For the curious in the audience (and who isn’t?) Valerian is the cinematic adaptation of Valérian and Laureline, a series of comic books (or bandes dessinées, as per the French) from author Pierre Christin and artist Jean-Claude Mézières whose combination of low-brow pulp adventure, grungy, lived-in worlds and weird aliens might remind of Star Wars even if it predates it by a full decade, having first appeared in the magazine Pilote in 1967. The comics are perhaps obscure outside of mainland Europe, but anyone who’s seen The Fifth Element will be familiar with Mézières - after all he was responsible for that film’s look, together with the late, great Jean Giraud (aka Moebius).
And now, to Valerian the movie.
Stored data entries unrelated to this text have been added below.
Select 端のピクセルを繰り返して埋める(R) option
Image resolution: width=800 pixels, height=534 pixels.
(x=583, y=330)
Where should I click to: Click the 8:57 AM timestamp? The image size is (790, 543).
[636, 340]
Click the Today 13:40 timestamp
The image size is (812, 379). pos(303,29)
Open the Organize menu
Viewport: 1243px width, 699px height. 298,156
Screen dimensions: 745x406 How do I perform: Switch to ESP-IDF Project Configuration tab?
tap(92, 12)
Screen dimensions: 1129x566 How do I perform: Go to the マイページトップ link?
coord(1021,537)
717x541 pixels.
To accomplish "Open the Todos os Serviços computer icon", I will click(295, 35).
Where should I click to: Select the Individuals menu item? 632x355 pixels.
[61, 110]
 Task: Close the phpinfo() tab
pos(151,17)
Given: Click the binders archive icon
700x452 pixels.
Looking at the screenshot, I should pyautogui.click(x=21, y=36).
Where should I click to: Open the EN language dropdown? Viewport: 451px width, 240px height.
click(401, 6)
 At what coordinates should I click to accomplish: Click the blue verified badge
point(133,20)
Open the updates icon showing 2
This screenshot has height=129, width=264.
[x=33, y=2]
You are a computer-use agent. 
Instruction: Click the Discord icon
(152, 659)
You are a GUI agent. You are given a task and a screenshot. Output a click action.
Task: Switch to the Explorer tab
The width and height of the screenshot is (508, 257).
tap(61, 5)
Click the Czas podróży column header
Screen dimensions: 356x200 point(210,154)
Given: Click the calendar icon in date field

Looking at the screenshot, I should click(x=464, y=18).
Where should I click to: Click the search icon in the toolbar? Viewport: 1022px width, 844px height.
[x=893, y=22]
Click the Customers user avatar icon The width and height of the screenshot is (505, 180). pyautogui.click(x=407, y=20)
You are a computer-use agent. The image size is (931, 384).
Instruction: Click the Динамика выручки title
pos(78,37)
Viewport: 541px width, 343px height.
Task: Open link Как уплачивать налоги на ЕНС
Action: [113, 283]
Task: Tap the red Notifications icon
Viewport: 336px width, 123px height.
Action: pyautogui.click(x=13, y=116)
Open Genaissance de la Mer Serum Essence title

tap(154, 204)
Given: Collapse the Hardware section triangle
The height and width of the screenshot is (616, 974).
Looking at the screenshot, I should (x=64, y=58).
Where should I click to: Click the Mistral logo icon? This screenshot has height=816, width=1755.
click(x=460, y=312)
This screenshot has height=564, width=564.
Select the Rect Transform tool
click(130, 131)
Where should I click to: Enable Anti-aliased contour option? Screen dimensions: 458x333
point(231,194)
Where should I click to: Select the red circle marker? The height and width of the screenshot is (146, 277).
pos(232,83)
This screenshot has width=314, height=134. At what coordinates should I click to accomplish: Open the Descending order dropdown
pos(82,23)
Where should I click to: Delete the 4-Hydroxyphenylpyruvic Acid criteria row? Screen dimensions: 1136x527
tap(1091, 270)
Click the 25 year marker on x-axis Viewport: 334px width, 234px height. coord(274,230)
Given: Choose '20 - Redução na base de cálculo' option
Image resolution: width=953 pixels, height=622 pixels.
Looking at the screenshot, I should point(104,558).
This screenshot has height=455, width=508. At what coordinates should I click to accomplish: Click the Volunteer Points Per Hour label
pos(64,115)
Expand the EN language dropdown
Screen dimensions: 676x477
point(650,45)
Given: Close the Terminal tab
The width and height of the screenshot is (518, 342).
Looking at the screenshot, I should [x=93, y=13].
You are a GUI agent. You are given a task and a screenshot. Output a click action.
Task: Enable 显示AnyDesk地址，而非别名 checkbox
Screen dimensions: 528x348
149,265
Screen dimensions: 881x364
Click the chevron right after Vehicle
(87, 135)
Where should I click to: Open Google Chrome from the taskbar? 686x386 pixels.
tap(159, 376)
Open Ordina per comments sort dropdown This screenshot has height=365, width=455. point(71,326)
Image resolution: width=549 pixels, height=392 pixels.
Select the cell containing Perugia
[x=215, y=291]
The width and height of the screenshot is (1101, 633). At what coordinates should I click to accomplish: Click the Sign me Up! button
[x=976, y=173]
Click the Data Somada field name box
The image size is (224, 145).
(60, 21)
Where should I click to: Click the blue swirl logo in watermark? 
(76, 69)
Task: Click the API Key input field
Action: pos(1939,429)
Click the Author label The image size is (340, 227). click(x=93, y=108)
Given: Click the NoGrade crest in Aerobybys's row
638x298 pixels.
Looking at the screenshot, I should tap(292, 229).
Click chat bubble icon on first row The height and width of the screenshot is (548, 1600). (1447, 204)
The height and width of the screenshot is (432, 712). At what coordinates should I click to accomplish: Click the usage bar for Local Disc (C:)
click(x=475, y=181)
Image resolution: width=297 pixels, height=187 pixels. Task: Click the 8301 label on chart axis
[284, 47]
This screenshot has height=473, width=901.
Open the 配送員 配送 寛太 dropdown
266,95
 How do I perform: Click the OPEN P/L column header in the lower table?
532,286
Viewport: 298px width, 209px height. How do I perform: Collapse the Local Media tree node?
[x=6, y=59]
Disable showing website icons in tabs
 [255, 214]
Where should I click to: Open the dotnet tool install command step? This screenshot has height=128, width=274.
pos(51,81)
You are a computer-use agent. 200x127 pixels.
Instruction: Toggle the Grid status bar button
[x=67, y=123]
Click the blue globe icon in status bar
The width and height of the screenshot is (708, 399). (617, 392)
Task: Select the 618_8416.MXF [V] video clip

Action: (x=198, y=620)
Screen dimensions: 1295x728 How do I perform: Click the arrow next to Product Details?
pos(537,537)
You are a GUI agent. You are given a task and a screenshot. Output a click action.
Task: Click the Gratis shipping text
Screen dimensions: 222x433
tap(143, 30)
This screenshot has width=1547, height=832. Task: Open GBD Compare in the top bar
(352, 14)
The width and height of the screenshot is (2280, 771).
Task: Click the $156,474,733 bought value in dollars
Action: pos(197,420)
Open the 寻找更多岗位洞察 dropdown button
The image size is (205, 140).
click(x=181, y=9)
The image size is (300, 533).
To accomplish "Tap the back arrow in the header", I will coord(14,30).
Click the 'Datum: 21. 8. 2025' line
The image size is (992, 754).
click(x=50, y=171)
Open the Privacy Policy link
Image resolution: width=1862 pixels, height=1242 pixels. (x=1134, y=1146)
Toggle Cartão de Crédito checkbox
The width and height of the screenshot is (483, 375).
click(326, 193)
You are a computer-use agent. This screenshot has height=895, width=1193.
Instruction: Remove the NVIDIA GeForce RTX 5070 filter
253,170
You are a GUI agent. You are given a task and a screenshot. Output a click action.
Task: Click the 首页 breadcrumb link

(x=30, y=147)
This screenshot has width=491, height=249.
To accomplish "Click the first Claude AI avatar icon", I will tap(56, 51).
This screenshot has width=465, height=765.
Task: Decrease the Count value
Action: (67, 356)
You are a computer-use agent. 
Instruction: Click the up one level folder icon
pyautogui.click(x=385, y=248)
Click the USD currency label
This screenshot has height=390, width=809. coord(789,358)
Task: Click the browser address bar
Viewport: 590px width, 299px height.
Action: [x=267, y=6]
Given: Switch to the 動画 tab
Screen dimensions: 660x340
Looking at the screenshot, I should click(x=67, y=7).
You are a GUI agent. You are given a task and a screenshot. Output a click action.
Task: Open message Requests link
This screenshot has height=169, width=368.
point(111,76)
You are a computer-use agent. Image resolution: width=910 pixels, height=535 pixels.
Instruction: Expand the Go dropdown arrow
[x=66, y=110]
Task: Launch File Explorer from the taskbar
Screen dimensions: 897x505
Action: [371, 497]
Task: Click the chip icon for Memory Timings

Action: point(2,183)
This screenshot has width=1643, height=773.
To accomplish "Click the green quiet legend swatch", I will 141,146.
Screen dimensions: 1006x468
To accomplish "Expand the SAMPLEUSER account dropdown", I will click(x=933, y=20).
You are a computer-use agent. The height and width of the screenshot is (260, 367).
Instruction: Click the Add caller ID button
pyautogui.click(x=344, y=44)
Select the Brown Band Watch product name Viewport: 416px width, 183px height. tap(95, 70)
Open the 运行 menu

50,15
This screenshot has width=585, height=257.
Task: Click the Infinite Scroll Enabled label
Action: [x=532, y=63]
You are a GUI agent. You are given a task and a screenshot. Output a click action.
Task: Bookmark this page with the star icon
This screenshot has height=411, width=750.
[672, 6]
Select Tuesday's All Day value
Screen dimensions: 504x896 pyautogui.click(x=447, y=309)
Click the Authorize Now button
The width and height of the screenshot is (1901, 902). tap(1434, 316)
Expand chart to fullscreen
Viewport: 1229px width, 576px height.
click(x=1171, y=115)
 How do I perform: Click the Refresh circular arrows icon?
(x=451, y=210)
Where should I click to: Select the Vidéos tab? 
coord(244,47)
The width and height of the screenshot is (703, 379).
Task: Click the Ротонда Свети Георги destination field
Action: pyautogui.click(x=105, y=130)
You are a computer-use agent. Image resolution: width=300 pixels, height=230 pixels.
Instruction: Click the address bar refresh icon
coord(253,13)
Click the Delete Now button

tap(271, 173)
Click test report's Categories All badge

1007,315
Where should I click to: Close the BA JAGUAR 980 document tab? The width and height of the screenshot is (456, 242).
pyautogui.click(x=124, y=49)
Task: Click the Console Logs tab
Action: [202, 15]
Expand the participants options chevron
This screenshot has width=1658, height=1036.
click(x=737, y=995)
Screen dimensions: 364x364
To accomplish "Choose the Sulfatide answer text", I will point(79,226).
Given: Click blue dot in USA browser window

As one might expect from both the aforementioned source material and the director in question, this is a film absolutely popping with life and colour. The direction is lively and exciting, with a camera almost too restless to take the audience from one imaginative locale to the other, be it a market set in an alternate reality or the various sectors making a massive space station housing hundreds of alien races from across the universe. And just as well, since the opposite applies when it comes to the plotting. Simultaneously slight and needlessly busy - making it, ultimately, true to the nature of the source comics - it involves the inhabitants of the planet Mül, a race of supermodel-esque androgynes who want to rebuild their beachy home world after it was blown up during a space battle. To do so they need a “Mül Converter,” an adorable shrew-like creature capable of replicating anything it ingests. However, following an adventure involving a corpulent crime lord and hopping between two separate planes of reality (a stunning sequence that makes the film worth watching in 3D) the converter ends up in the possession of Valerian (Dane DeHaan) and Laureline (Cara Delevingne), a pair of agents working for what amounts to the military wing of the government running Alpha, the titular City of a Thousand Planets. The Mül attack the Alpha security council, Valerian and Laureline set off on the chase, action set pieces ensue across environments ranging from typical space station interiors to Blade Runner-style urban locales, submerged sectors housing massive creatures and what appears to be a red-light district planted right next to a series of caves housing a xenophobic tribal society. There is a density and imagination of visuals that hasn’t been since the George Lucas-directed Star Wars prequels, and taken as such Valerian is an antidote to the overly conservative franchise tentpoles of recent years including, well, the two post-Lucas Star Wars films of recent years.
It all sounds like good fun, but Valerian is marred by one major flaw - Besson’s penchant for casting elfin youths as his leads. One might assume model turned actress Cara Delevigne would be the film’s weakest link but that is not actually the case, even if this possessor of the strongest eyebrow game in the galaxy is, ultimately, rather wooden. Instead, it’s Dane DeHaan who absolutely fails to convince, with a dreadful performance turning what is supposed to be a roguish and charming space hero into something of a petulant manchild. And while the comics were famous for having a couple of protagonists in a flirty will-they-won’t-they relationship, their cinematic equivalent is absolutely bereft of chemistry, and appear to near hate each other at points. Meanwhile the supporting cast fails to brighten proceedings, as Clive Owen sleepwalks his way through his role as military Commander Arün Filitt, Rihanna is oddly muted as shapeshifting alien performer Bubbles and Ethan Hawke makes a blink or you miss it cameo as what the credits tell is “Jolly the Pimp.”
While The Fifth Element remains the main point of reference, Valerian reminds a great deal of Jupiter Ascending, the Wachowski siblings’ 2015 soap opera featuring a similar combination of dazzling visuals, awful acting and malnourished scripting. And like Jupiter Ascending, it is probably set to gather a minor cult among the fans of oddball science fiction cinema. For the likes of us, Valerian is strange and beautiful and exciting, but its flaws are reason enough for the non-aficionados to remain non-enthused. Which is a shame, really.